Using the ‘Clinical Queries’ feature in PubMed, you can restrict retrieval to articles that are most likely to asnwer your clinical question. This specialized search is intended for clinicians and has built-in search “filters” based largely upon Haynes RB et al. Four study categories–therapy, diagnosis, etiology, prognosis–are provided, and you may indicate whether you wish your search to be more sensitive (i.e., include most relevant articles but probably including some less relevant ones) or more specific (i.e. including mostly relevant articles but probably omit a few). PubMed is updated continuously as information is received from the publishers.
This site specializes in pediatric critical care (intensive care) medicine. It teaches the user how to use evidence-based medicine (e.g. how to critically appraise medical literature, how to use and calculate relevant statistics and how to use systematic reviews). The site also contains links to websites providing CATs, evidence-based medicine groups, databases/directories, journal clubs as well as teaching resources.
SumSearch is a ‘meta-searching service’ that searches the following resources:
- Textbook. The default textbook to search is the Merck Manual.
- MEDLINE for review articles and editorials from high quality, general journals that have full texts available.
- National Guideline Clearinghouse from the Agency for Health Care Policy and Research (AHCPR)
- Database of Abstract of Reviews of Effectiveness (DARE)
- MEDLINE for original research.
Depending of the focus requested SUMSearch will search PubMed with the highest sensitivity filters developed by Haynes et al. SUMSearch will also do focused searches depending on the type of information requested.
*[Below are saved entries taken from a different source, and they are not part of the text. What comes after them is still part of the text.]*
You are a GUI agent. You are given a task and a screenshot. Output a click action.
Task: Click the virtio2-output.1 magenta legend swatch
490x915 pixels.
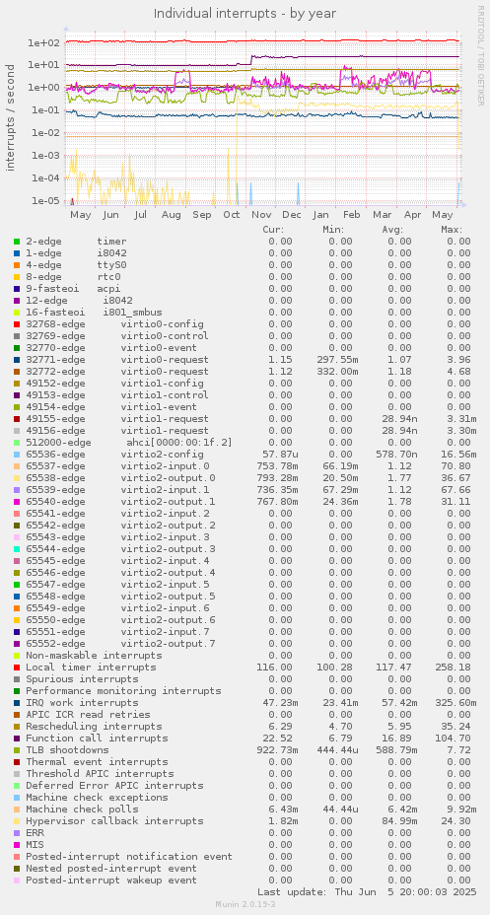coord(17,501)
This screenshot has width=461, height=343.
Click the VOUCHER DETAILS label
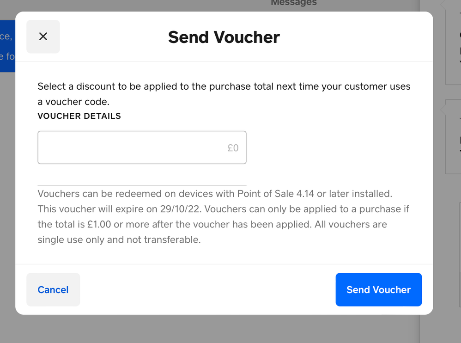79,116
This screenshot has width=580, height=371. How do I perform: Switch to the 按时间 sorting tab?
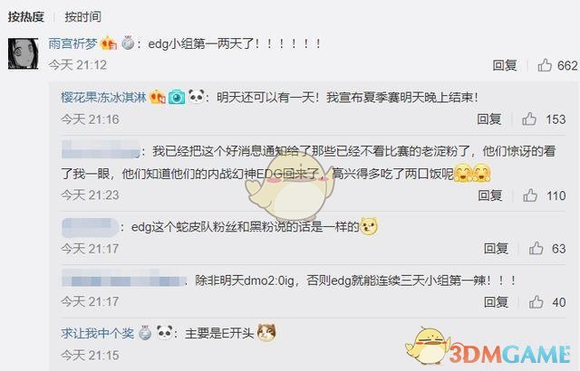(82, 16)
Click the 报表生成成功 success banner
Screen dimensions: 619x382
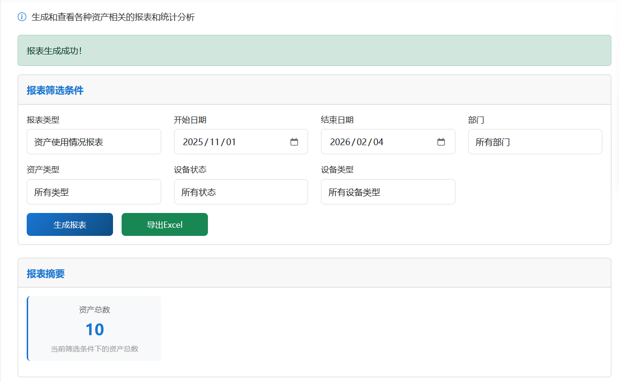tap(314, 51)
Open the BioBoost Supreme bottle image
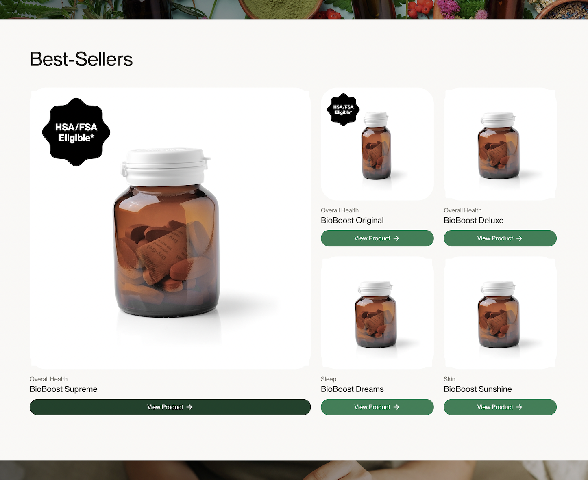Image resolution: width=588 pixels, height=480 pixels. (x=170, y=228)
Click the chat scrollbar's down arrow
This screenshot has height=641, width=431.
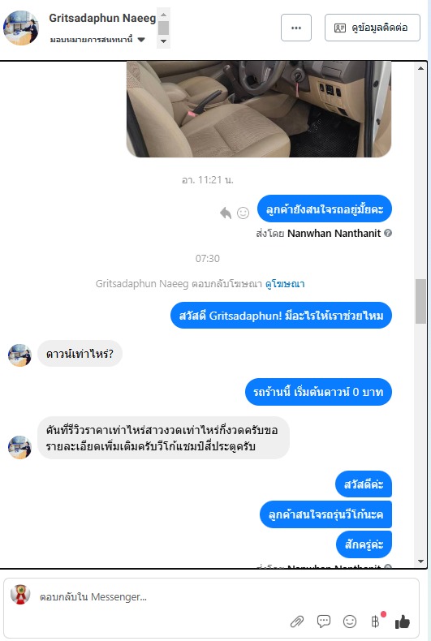420,561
For example, if the question being searched is one about the physical examination, SUMSearch will search the database Bedside Diagnosis.
SUMSearch is easy to use and when the information is retrieved it is sorted by where it was found. For example, it mentions that for broad discussion the information found in the Merck Manual might be useful but it may not be as up-to-date as original published articles located using MEDLINE. It does not provide any information on the search filters it uses.
The TRIP Database searches over 75 sites of high-quality medical information. The TRIP Database gives you direct, hyperlinked access to the largest collection of ‘evidence-based’ material on the web as well as articles from premier on-line journals such as the BMJ, JAMA, NEJM etc.